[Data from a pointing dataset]

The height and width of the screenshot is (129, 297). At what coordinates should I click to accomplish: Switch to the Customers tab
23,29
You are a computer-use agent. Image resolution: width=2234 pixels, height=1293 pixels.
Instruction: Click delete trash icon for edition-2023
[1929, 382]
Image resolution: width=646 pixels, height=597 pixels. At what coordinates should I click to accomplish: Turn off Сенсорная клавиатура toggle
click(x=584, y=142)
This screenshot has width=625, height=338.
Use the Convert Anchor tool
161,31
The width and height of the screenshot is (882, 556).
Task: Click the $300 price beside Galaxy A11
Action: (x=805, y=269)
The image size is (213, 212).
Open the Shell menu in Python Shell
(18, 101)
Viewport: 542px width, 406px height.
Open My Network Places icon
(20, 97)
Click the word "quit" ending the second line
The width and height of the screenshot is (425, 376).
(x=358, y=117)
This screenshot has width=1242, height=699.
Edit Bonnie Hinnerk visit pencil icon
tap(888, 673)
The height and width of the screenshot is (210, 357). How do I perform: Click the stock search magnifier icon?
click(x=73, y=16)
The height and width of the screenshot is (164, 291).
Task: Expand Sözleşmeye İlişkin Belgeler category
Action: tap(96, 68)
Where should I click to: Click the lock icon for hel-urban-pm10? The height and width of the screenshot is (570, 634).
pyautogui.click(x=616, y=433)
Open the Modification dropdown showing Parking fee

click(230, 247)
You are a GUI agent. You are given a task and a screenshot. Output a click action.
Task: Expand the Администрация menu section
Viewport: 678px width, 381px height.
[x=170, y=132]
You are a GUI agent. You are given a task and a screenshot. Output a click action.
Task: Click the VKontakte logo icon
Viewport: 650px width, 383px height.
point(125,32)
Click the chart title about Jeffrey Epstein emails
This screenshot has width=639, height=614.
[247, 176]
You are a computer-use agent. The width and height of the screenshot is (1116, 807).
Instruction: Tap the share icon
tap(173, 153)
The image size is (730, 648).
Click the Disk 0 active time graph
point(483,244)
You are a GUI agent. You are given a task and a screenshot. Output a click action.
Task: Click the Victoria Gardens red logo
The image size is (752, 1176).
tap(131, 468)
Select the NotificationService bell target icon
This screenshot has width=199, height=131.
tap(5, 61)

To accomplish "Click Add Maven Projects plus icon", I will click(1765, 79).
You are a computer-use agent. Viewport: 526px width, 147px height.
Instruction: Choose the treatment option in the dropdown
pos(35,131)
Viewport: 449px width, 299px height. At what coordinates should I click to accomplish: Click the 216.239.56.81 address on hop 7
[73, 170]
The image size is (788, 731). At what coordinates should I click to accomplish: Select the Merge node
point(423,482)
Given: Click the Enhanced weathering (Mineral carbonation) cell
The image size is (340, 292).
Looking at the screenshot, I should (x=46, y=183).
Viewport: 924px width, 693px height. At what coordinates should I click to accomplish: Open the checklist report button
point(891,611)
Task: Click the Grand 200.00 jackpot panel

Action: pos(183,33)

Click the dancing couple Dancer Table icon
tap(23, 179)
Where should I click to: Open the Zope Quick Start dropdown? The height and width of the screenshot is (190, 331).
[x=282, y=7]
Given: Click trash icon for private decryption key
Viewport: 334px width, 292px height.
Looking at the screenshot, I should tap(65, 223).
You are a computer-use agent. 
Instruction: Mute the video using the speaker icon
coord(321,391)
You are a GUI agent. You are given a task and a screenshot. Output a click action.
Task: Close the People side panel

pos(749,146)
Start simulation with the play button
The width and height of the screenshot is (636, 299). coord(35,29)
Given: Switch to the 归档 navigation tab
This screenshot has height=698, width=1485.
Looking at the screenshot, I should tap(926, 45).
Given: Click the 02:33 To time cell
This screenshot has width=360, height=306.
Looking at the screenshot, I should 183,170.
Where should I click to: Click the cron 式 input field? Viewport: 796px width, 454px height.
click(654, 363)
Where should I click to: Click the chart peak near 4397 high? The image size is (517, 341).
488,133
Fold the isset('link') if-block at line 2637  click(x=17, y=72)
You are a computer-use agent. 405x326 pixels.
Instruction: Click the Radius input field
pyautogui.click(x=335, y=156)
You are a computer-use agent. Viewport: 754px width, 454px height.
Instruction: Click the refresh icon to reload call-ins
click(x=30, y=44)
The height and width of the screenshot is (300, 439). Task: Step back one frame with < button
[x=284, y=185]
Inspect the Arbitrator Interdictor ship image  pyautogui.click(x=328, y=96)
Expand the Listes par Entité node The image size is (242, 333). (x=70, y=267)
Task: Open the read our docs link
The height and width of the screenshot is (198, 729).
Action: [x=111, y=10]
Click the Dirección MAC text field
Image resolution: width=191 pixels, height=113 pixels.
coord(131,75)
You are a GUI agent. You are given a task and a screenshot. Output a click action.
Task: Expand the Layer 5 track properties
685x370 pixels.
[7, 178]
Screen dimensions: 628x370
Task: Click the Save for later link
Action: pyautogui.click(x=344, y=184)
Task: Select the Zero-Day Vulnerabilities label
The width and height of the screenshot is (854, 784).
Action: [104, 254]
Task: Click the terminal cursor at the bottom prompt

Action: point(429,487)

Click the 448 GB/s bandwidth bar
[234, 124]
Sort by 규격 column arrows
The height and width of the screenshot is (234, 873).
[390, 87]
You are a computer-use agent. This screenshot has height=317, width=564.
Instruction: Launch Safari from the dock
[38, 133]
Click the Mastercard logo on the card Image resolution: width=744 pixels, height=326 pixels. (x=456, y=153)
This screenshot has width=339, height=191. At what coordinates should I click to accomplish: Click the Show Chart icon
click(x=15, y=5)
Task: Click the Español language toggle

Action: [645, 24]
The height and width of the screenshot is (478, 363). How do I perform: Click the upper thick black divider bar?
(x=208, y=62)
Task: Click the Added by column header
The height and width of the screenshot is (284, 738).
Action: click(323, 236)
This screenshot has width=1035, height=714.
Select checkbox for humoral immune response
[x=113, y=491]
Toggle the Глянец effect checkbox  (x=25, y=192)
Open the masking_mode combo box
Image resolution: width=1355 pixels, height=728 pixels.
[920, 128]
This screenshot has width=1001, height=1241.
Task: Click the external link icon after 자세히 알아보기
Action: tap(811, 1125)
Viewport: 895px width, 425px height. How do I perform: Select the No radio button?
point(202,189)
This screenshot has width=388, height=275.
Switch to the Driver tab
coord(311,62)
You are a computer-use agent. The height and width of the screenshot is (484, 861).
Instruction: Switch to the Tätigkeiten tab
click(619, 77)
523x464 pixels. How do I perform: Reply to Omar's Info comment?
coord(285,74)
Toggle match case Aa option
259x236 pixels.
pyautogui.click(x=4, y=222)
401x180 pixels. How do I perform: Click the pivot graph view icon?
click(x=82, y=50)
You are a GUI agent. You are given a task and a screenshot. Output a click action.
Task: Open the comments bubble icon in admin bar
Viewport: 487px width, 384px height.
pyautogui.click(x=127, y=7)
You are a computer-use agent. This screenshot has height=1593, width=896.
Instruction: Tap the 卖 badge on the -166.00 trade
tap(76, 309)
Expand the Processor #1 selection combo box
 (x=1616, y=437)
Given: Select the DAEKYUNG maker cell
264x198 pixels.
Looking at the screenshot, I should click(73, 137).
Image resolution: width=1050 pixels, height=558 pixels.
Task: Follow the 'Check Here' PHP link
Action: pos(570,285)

» **What is asked**:
Reproduce all of the data above verbatim, line by line, from the first entry to the last.

» **Finished exercise**:
The height and width of the screenshot is (129, 297). At what coordinates should I click to accomplish: Switch to the Customers tab
23,29
You are a computer-use agent. Image resolution: width=2234 pixels, height=1293 pixels.
Instruction: Click delete trash icon for edition-2023
[1929, 382]
Image resolution: width=646 pixels, height=597 pixels. At what coordinates should I click to accomplish: Turn off Сенсорная клавиатура toggle
click(x=584, y=142)
This screenshot has width=625, height=338.
Use the Convert Anchor tool
161,31
The width and height of the screenshot is (882, 556).
Task: Click the $300 price beside Galaxy A11
Action: (x=805, y=269)
The image size is (213, 212).
Open the Shell menu in Python Shell
(18, 101)
Viewport: 542px width, 406px height.
Open My Network Places icon
(20, 97)
Click the word "quit" ending the second line
The width and height of the screenshot is (425, 376).
(x=358, y=117)
This screenshot has width=1242, height=699.
Edit Bonnie Hinnerk visit pencil icon
tap(888, 673)
The height and width of the screenshot is (210, 357). How do I perform: Click the stock search magnifier icon?
click(x=73, y=16)
The height and width of the screenshot is (164, 291).
Task: Expand Sözleşmeye İlişkin Belgeler category
Action: tap(96, 68)
Where should I click to: Click the lock icon for hel-urban-pm10? The height and width of the screenshot is (570, 634).
pyautogui.click(x=616, y=433)
Open the Modification dropdown showing Parking fee

click(230, 247)
You are a GUI agent. You are given a task and a screenshot. Output a click action.
Task: Expand the Администрация menu section
Viewport: 678px width, 381px height.
[x=170, y=132]
You are a GUI agent. You are given a task and a screenshot. Output a click action.
Task: Click the VKontakte logo icon
Viewport: 650px width, 383px height.
point(125,32)
Click the chart title about Jeffrey Epstein emails
This screenshot has width=639, height=614.
[247, 176]
You are a computer-use agent. The width and height of the screenshot is (1116, 807).
Instruction: Tap the share icon
tap(173, 153)
The image size is (730, 648).
Click the Disk 0 active time graph
point(483,244)
You are a GUI agent. You are given a task and a screenshot. Output a click action.
Task: Click the Victoria Gardens red logo
The image size is (752, 1176).
tap(131, 468)
Select the NotificationService bell target icon
This screenshot has width=199, height=131.
tap(5, 61)

To accomplish "Click Add Maven Projects plus icon", I will click(1765, 79).
You are a computer-use agent. Viewport: 526px width, 147px height.
Instruction: Choose the treatment option in the dropdown
pos(35,131)
Viewport: 449px width, 299px height. At what coordinates should I click to accomplish: Click the 216.239.56.81 address on hop 7
[73, 170]
The image size is (788, 731). At what coordinates should I click to accomplish: Select the Merge node
point(423,482)
Given: Click the Enhanced weathering (Mineral carbonation) cell
The image size is (340, 292).
Looking at the screenshot, I should (x=46, y=183).
Viewport: 924px width, 693px height. At what coordinates should I click to accomplish: Open the checklist report button
point(891,611)
Task: Click the Grand 200.00 jackpot panel

Action: pos(183,33)

Click the dancing couple Dancer Table icon
tap(23, 179)
Where should I click to: Open the Zope Quick Start dropdown? The height and width of the screenshot is (190, 331).
[x=282, y=7]
Given: Click trash icon for private decryption key
Viewport: 334px width, 292px height.
Looking at the screenshot, I should tap(65, 223).
You are a computer-use agent. 
Instruction: Mute the video using the speaker icon
coord(321,391)
You are a GUI agent. You are given a task and a screenshot. Output a click action.
Task: Close the People side panel

pos(749,146)
Start simulation with the play button
The width and height of the screenshot is (636, 299). coord(35,29)
Given: Switch to the 归档 navigation tab
This screenshot has height=698, width=1485.
Looking at the screenshot, I should tap(926, 45).
Given: Click the 02:33 To time cell
This screenshot has width=360, height=306.
Looking at the screenshot, I should 183,170.
Where should I click to: Click the cron 式 input field? Viewport: 796px width, 454px height.
click(654, 363)
Where should I click to: Click the chart peak near 4397 high? The image size is (517, 341).
488,133
Fold the isset('link') if-block at line 2637  click(x=17, y=72)
You are a computer-use agent. 405x326 pixels.
Instruction: Click the Radius input field
pyautogui.click(x=335, y=156)
You are a computer-use agent. Viewport: 754px width, 454px height.
Instruction: Click the refresh icon to reload call-ins
click(x=30, y=44)
The height and width of the screenshot is (300, 439). Task: Step back one frame with < button
[x=284, y=185]
Inspect the Arbitrator Interdictor ship image  pyautogui.click(x=328, y=96)
Expand the Listes par Entité node The image size is (242, 333). (x=70, y=267)
Task: Open the read our docs link
The height and width of the screenshot is (198, 729).
Action: [x=111, y=10]
Click the Dirección MAC text field
Image resolution: width=191 pixels, height=113 pixels.
coord(131,75)
You are a GUI agent. You are given a task and a screenshot. Output a click action.
Task: Expand the Layer 5 track properties
685x370 pixels.
[7, 178]
Screen dimensions: 628x370
Task: Click the Save for later link
Action: pyautogui.click(x=344, y=184)
Task: Select the Zero-Day Vulnerabilities label
The width and height of the screenshot is (854, 784).
Action: [104, 254]
Task: Click the terminal cursor at the bottom prompt

Action: point(429,487)

Click the 448 GB/s bandwidth bar
[234, 124]
Sort by 규격 column arrows
The height and width of the screenshot is (234, 873).
[390, 87]
You are a computer-use agent. This screenshot has height=317, width=564.
Instruction: Launch Safari from the dock
[38, 133]
Click the Mastercard logo on the card Image resolution: width=744 pixels, height=326 pixels. (x=456, y=153)
This screenshot has width=339, height=191. At what coordinates should I click to accomplish: Click the Show Chart icon
click(x=15, y=5)
Task: Click the Español language toggle

Action: [645, 24]
The height and width of the screenshot is (478, 363). How do I perform: Click the upper thick black divider bar?
(x=208, y=62)
Task: Click the Added by column header
The height and width of the screenshot is (284, 738).
Action: click(323, 236)
This screenshot has width=1035, height=714.
Select checkbox for humoral immune response
[x=113, y=491]
Toggle the Глянец effect checkbox  (x=25, y=192)
Open the masking_mode combo box
Image resolution: width=1355 pixels, height=728 pixels.
[920, 128]
This screenshot has width=1001, height=1241.
Task: Click the external link icon after 자세히 알아보기
Action: tap(811, 1125)
Viewport: 895px width, 425px height. How do I perform: Select the No radio button?
point(202,189)
This screenshot has width=388, height=275.
Switch to the Driver tab
coord(311,62)
You are a computer-use agent. The height and width of the screenshot is (484, 861).
Instruction: Switch to the Tätigkeiten tab
click(619, 77)
523x464 pixels. How do I perform: Reply to Omar's Info comment?
coord(285,74)
Toggle match case Aa option
259x236 pixels.
pyautogui.click(x=4, y=222)
401x180 pixels. How do I perform: Click the pivot graph view icon?
click(x=82, y=50)
You are a GUI agent. You are given a task and a screenshot. Output a click action.
Task: Open the comments bubble icon in admin bar
Viewport: 487px width, 384px height.
pyautogui.click(x=127, y=7)
You are a computer-use agent. This screenshot has height=1593, width=896.
Instruction: Tap the 卖 badge on the -166.00 trade
tap(76, 309)
Expand the Processor #1 selection combo box
 (x=1616, y=437)
Given: Select the DAEKYUNG maker cell
264x198 pixels.
Looking at the screenshot, I should click(73, 137).
Image resolution: width=1050 pixels, height=558 pixels.
Task: Follow the 'Check Here' PHP link
Action: pos(570,285)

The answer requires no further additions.